■ Your objective
Put the lines of the rows below into a JSON list of strings, one string per line and no blank lines, starting with the first line and stopping after the line that contains "Action: click(x=17, y=42)". Leave the pictures out.

■ Input for this task
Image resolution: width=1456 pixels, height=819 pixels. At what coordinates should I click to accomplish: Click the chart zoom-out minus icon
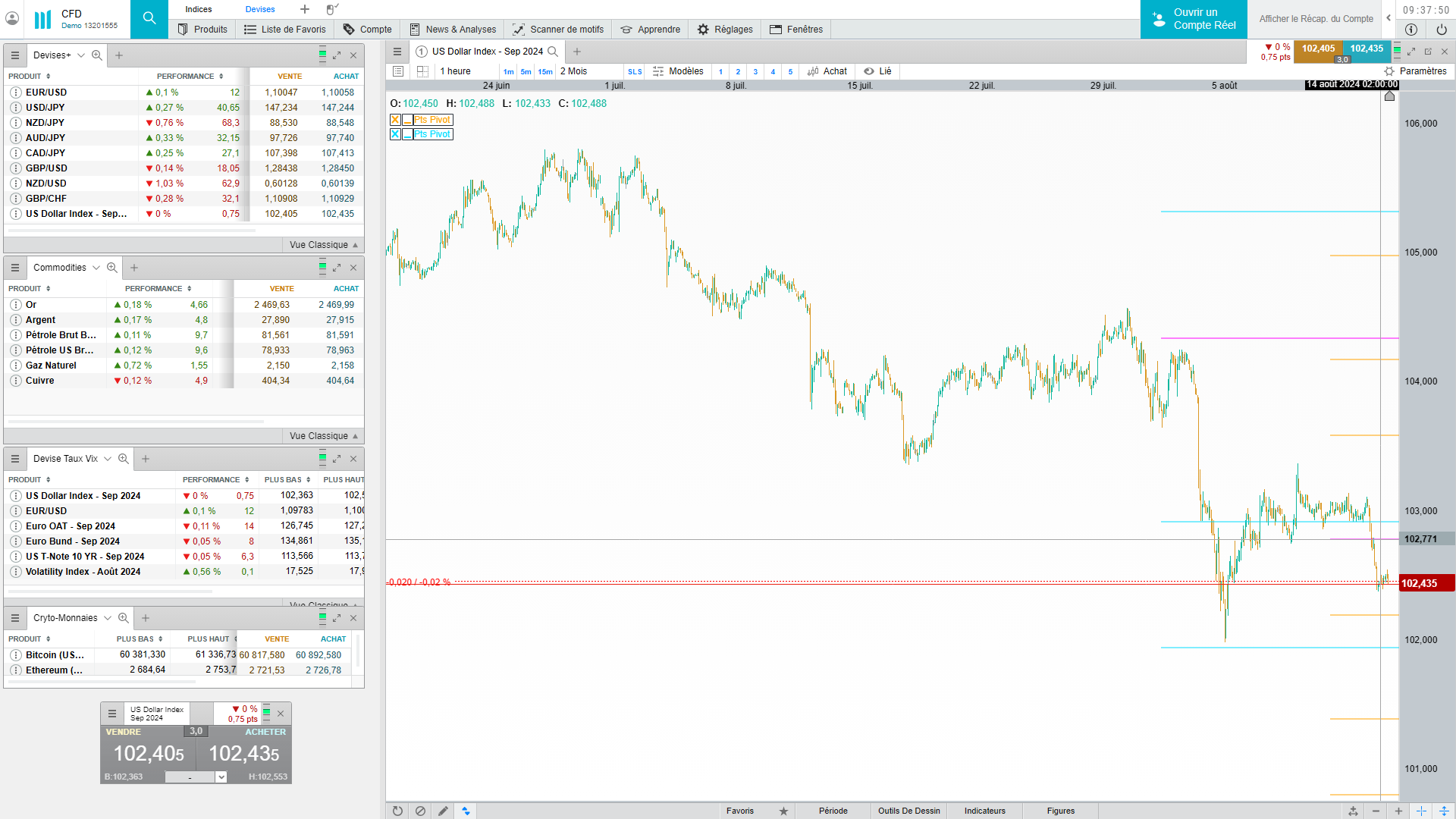tap(1376, 811)
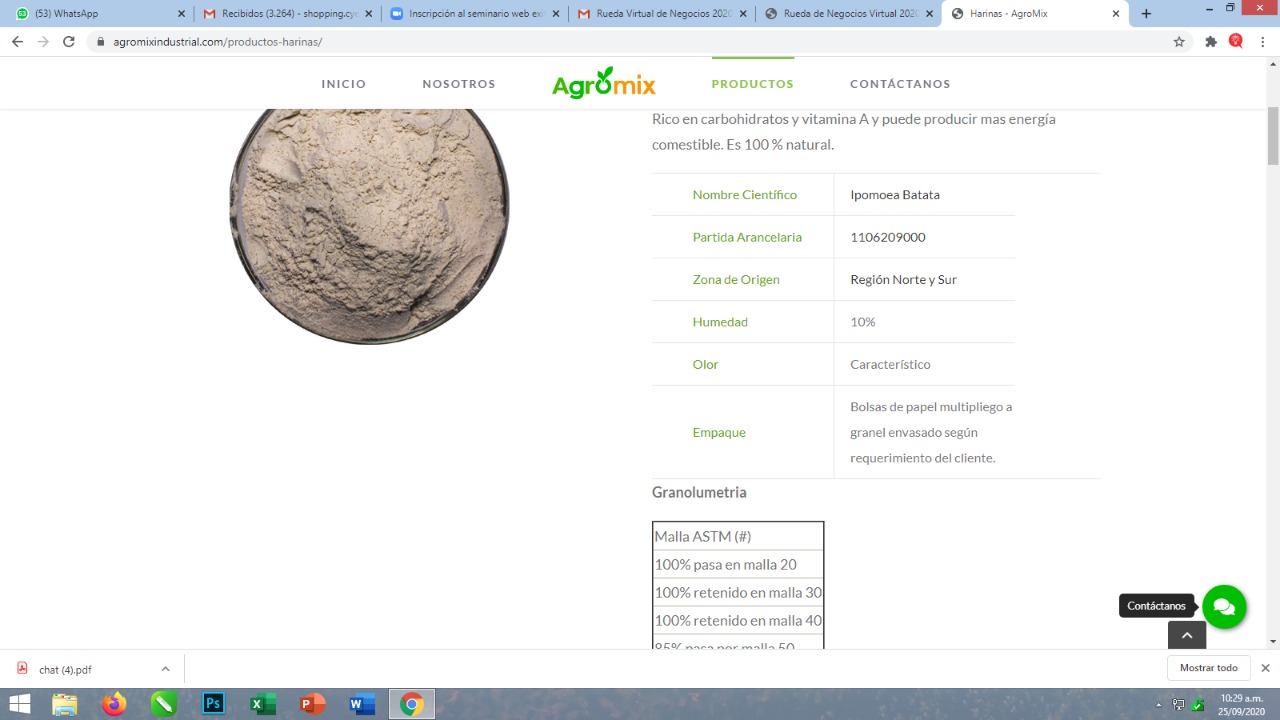Screen dimensions: 1280x720
Task: Go back using the browser back arrow
Action: click(x=17, y=42)
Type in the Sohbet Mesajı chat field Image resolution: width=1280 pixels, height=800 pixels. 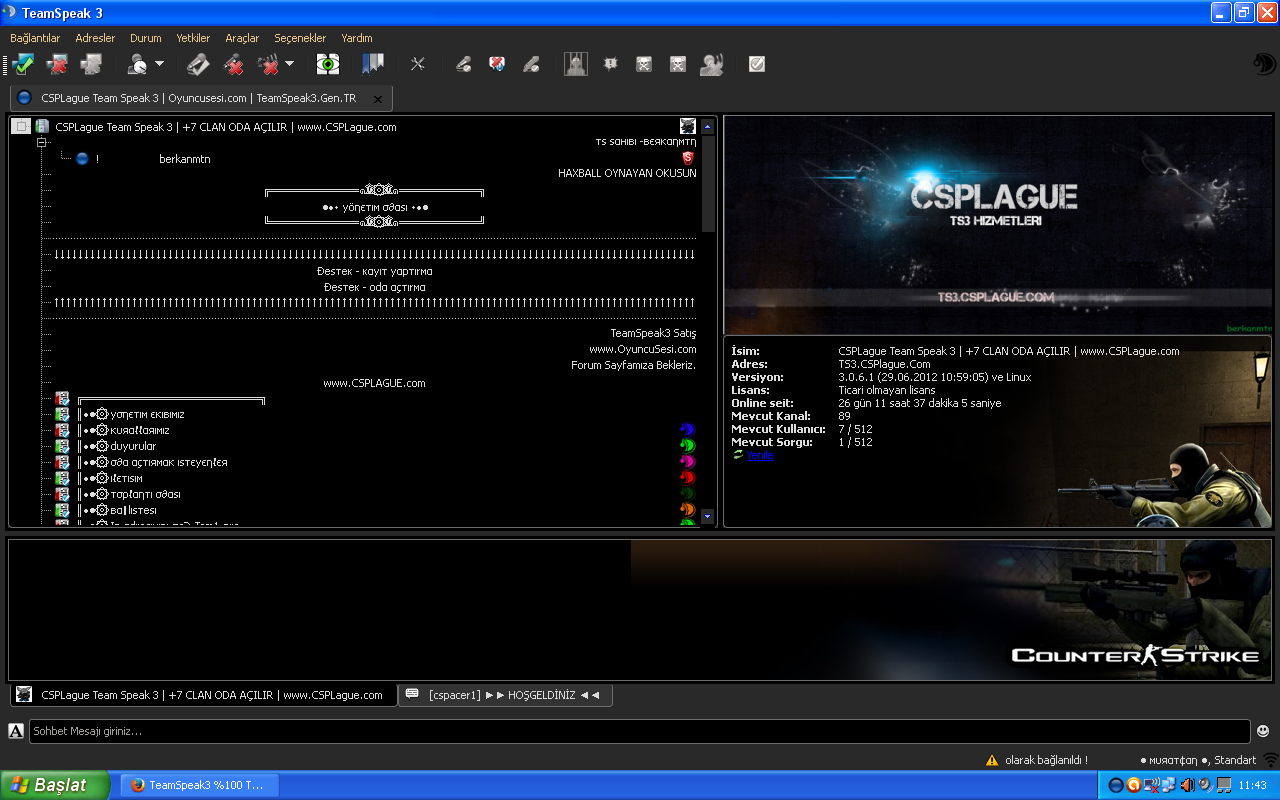pyautogui.click(x=640, y=731)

■ Answer in full
[
  "Image resolution: width=1456 pixels, height=819 pixels. At what coordinates should I click to accomplish: Click the chart zoom-out minus icon",
  "tap(1376, 811)",
  "Screen dimensions: 1280x720",
  "Task: Go back using the browser back arrow",
  "Action: click(x=17, y=42)"
]